The Taiwan Strait Nuclear Power announced on December 11 that the controlling shareholder, Taiwan Strait Group, and CNPC Hong Kong Industrial Fund Co., Ltd. signed an "agreement on capital increase and share expansion." according to the agreement, the Nuclear Hong Kong Industrial Fund plans to subscribe to the additional registered capital of the Taiwan Strait Group at a cost of HK $1.5 billion. After the capital increase is completed, CNPC Hong Kong Industrial Fund will hold a 48.2 per cent stake in Taiwan Strait Group. We believe that the introduction of CNPC funds will have a positive effect on the company in terms of core customer binding, cash flow pressure, new business development, etc., and the company's fundamentals will be greatly improved, which is expected to eliminate the previous doubts about the company in the market.
Endorsed by strategic shareholders, the company's cash flow pressure relief. The company's cash flow has been tight over the past few years due to stagnant construction of nuclear power facilities and slow customer payback. In the future, the company's cash flow pressure is expected to be relieved from three aspects. (1) the 1.5 billion yuan of this capital increase is expected to directly improve the cash flow pressure of the Taiwan Strait Group and companies, and solve the problem of shortage of investment funds for production expansion projects in the previous company's refinancing plan. (2) the rapid decision-making of the China Nuclear Fund indicates that the company has been highly recognized by the leaders of the nuclear power industry, the financing conditions of the company are expected to be greatly improved, and the problems of financing availability and capital cost will be effectively solved. (3) the problem of pledge arrears of major shareholders is expected to be solved.
Bind the leader of the nuclear power industry and enhance the status of the industrial chain. The company's main business is the manufacture and sale of nuclear island core equipment for onshore / offshore nuclear power facilities, and CNNC is one of the company's most important downstream customers. After the completion of the capital increase, the fund of the China Nuclear Department will become the largest single shareholder of the Taiwan Strait Group, the controlling shareholder. Backed by CNNC, it is expected that the company's position in the industrial chain will be further consolidated and enhanced, and is expected to fully benefit from the next round of nuclear power construction and gain higher market share on the basis of product line expansion and extension. Three concerted actors, including the chairman, will still hold a 51.8% stake in the group, and the actual controller will remain unchanged.
With the marginal improvement of the nuclear power industry, the end of the year will be an important time window to observe whether nuclear power is restarted. The world's first AP1000 unit Sanmen No.1 realized commercial transportation in 18Q3. With the resolution of AP1000 technical problems and the policy of stabilizing the economy through infrastructure construction, the expectation of resumption of domestic nuclear power construction has increased. Assuming that 6-8 new units will be built in China in the future, the domestic nuclear power equipment market will be about 50 billion yuan per year. At present, the company has achieved full coverage of the main equipment on the nuclear island, and extended the product line to nuclear waste treatment equipment.

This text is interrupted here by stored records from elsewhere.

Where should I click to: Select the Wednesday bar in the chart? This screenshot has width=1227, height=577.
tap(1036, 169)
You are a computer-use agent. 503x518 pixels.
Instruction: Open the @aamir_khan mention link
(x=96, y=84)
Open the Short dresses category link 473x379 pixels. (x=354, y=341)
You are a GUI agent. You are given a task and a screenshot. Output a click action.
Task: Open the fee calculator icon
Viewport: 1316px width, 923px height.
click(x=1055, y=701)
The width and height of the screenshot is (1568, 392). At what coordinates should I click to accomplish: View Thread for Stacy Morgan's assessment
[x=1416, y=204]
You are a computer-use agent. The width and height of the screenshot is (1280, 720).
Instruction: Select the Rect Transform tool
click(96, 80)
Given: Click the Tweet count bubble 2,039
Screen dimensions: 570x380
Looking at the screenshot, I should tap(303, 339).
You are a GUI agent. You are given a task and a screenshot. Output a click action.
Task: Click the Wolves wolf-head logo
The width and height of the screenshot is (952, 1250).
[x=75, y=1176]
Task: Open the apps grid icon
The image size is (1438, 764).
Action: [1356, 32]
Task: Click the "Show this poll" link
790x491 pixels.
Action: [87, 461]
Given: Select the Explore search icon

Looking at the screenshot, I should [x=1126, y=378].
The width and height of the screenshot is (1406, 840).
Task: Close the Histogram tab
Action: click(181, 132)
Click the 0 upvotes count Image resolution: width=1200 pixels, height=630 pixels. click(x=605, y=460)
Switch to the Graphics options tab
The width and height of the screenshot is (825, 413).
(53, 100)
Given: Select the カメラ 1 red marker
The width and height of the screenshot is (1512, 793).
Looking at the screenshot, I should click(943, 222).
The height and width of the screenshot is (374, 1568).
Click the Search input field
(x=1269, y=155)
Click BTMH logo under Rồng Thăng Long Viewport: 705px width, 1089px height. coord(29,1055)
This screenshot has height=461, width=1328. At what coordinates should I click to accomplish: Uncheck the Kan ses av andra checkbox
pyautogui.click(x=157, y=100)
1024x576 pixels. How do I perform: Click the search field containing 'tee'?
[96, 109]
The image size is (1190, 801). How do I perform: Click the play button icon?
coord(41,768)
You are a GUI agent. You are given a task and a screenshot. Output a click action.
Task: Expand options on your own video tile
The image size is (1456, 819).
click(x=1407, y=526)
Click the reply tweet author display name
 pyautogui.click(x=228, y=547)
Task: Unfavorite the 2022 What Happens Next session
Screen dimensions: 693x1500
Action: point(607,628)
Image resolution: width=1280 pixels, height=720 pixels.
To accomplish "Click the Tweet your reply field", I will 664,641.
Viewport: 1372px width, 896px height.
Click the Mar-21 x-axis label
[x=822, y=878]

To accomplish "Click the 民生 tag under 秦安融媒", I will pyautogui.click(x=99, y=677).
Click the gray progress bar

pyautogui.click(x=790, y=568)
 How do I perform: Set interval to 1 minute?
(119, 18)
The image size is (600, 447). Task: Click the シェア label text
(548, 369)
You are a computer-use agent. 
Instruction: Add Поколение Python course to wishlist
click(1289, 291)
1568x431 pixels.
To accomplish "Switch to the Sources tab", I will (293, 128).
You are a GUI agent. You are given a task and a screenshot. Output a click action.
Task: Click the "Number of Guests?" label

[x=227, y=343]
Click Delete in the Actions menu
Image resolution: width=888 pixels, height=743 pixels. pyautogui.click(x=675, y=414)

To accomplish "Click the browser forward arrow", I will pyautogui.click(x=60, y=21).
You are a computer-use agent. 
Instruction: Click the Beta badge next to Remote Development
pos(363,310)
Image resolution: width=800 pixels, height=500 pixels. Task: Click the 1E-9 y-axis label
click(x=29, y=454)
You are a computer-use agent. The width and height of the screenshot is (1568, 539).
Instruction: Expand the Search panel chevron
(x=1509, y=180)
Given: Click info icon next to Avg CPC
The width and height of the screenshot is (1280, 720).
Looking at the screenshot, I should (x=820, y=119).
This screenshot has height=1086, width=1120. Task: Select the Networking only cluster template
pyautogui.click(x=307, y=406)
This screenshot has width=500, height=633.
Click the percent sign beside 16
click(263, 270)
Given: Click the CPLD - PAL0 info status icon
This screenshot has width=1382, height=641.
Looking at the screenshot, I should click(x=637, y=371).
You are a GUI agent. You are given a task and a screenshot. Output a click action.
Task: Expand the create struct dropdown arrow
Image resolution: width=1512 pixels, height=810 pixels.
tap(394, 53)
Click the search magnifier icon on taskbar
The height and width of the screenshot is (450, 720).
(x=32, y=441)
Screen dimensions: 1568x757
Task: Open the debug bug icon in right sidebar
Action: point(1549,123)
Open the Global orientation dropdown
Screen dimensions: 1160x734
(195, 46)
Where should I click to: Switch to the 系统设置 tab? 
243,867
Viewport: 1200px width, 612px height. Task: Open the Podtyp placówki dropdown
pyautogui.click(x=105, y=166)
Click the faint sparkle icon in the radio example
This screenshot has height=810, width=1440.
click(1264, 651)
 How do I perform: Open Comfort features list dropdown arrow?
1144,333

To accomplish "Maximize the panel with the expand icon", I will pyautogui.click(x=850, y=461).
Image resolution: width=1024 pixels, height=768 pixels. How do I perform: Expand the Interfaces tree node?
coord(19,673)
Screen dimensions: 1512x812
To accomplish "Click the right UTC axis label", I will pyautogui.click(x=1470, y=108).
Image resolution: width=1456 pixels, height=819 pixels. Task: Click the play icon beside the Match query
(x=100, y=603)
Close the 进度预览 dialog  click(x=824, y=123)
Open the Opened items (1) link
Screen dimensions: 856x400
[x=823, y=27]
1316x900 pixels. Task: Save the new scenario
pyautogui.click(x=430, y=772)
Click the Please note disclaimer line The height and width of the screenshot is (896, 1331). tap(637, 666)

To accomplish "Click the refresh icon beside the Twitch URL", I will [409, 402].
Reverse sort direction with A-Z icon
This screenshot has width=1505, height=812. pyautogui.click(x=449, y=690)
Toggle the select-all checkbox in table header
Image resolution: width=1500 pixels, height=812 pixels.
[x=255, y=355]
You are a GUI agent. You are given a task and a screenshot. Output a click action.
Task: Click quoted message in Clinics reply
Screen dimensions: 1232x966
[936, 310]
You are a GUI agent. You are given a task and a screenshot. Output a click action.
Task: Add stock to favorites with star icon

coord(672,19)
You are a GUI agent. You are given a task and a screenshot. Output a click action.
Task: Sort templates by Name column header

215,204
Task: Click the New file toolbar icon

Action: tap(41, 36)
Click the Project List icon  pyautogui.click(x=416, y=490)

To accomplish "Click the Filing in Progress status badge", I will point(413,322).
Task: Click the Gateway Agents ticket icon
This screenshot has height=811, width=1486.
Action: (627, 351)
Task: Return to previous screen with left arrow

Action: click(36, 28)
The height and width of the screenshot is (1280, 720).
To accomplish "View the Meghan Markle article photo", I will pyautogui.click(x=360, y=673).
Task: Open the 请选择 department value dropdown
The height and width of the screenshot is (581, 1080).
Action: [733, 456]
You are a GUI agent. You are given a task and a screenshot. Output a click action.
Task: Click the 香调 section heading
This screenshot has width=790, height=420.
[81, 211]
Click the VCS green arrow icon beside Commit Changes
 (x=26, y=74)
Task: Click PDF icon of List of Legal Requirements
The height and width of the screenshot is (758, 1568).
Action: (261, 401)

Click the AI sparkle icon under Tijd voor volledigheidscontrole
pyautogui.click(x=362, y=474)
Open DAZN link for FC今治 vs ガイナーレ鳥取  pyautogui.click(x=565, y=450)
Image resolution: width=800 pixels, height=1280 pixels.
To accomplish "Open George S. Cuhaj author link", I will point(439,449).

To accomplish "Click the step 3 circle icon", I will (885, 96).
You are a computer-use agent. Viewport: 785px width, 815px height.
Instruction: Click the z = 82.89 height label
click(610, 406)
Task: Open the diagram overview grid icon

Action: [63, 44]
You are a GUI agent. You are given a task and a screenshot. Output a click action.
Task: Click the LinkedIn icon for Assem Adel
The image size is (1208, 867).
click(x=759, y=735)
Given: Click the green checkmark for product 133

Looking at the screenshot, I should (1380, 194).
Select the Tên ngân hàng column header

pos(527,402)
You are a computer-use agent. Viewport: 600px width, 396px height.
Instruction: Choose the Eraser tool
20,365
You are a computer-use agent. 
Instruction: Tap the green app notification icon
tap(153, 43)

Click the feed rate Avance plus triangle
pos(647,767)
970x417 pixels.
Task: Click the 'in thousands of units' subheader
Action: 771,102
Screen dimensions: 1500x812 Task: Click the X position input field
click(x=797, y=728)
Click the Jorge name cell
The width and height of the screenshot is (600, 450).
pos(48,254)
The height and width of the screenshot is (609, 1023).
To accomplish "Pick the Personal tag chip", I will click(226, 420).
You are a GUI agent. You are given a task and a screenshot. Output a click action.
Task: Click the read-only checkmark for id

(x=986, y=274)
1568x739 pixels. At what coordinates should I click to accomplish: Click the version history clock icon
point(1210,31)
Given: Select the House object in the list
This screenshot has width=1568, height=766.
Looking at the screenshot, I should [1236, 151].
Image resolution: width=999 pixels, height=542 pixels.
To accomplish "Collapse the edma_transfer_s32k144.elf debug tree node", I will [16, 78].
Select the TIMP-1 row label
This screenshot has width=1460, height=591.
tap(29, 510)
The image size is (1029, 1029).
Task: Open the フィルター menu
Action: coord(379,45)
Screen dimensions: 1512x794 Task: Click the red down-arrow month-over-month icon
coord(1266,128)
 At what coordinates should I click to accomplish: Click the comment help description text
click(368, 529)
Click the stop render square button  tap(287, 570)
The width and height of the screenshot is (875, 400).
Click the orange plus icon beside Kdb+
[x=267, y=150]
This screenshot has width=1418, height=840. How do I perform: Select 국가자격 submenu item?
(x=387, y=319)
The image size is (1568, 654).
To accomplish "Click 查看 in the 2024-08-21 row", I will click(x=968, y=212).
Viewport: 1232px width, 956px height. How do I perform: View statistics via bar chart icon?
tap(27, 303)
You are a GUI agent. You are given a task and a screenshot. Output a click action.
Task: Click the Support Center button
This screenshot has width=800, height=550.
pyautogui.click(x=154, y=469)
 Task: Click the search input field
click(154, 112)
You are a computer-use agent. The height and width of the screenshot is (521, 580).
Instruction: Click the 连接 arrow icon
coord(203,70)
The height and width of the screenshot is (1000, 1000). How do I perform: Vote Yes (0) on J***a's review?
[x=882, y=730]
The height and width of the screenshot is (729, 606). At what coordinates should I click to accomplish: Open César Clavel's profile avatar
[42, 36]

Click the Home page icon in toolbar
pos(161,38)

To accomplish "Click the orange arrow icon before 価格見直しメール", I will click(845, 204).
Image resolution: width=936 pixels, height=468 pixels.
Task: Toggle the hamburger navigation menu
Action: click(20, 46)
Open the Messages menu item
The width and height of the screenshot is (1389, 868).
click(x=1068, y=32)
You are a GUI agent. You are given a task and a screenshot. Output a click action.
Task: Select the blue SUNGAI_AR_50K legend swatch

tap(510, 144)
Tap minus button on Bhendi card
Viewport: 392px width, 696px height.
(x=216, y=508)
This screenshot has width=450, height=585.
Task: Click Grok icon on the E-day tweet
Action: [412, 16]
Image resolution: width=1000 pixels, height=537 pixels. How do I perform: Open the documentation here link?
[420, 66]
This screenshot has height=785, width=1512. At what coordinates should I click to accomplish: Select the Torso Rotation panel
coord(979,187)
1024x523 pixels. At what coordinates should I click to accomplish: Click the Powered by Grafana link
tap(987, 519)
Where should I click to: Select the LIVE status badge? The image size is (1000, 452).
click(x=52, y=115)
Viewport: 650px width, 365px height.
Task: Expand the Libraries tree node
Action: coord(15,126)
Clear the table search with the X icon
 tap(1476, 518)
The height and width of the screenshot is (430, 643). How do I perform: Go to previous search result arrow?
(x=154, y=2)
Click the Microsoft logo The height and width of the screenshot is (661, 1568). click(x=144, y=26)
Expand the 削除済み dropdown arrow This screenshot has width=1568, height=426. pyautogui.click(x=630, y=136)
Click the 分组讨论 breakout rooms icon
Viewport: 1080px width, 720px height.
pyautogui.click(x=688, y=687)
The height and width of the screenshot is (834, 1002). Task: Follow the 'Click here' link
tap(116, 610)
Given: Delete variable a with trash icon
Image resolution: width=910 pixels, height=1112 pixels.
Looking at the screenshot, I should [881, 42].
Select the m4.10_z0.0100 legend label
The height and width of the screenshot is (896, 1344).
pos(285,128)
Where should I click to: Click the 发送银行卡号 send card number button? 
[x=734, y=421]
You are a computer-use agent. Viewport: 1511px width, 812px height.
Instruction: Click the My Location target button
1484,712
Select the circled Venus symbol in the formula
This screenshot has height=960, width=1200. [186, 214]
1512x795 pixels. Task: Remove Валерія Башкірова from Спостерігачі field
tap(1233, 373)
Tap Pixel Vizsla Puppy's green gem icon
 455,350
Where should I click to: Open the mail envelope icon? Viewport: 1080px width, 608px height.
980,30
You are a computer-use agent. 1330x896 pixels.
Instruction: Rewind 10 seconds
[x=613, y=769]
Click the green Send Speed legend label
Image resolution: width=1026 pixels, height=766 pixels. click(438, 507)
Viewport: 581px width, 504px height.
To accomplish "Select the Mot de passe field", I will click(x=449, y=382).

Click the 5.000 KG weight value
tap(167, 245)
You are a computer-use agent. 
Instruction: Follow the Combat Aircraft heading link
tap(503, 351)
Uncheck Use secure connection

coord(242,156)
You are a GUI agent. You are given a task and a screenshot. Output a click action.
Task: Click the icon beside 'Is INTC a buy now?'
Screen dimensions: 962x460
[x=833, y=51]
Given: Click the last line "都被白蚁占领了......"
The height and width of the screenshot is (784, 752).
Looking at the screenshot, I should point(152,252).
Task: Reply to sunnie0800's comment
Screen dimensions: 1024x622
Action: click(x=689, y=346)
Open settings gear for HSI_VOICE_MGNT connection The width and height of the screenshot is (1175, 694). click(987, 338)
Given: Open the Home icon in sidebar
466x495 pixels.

The controlling shareholder led the establishment of the Blue Sky and Taiwan Strait Nuclear Energy Project Management Company to increase the offshore nuclear power business. In December, Taiwan Strait Group established a joint venture with China Nuclear Power, Yantai Blue Sky Investment, China Nuclear Industry II and III Construction, and CIMC Ocean Engineering Research Institute. Taiwan Strait Group holds a 35% stake and mainly undertakes offshore nuclear power plant projects. Industrial parks in coastal cities are expected to be the first customers in the company's offshore nuclear power plant business. The company announced in early 2018 that it received 3.65 billion large orders for offshore nuclear power equipment, and we expect its offshore nuclear power equipment orders to be sustainable.
Risk factors: the progress of the capital increase project is lower than expected, the restart progress of nuclear power is lower than expected, and the expansion of new business is blocked.
Investment suggestion: due to the lower-than-expected progress of onshore nuclear power approval restart, the bidding for nuclear power equipment has been greatly reduced, while the progress of revenue recognition of offshore nuclear power equipment has been lower than expected. We lowered the company's profit forecast to $1.04 billion (the original forecast was $1.320 billion). In the early stage, due to uncertainty about the resumption of nuclear power projects, pledge by major shareholders, "false media reports" and other reasons, the company's profits and share prices fell back sharply. As the China Nuclear Fund has become the largest single shareholder of the Taiwan Strait Group, the fundamental problems of the company are expected to be solved one by one, and the reversal trend of the company has been clear, maintaining the "buy" rating.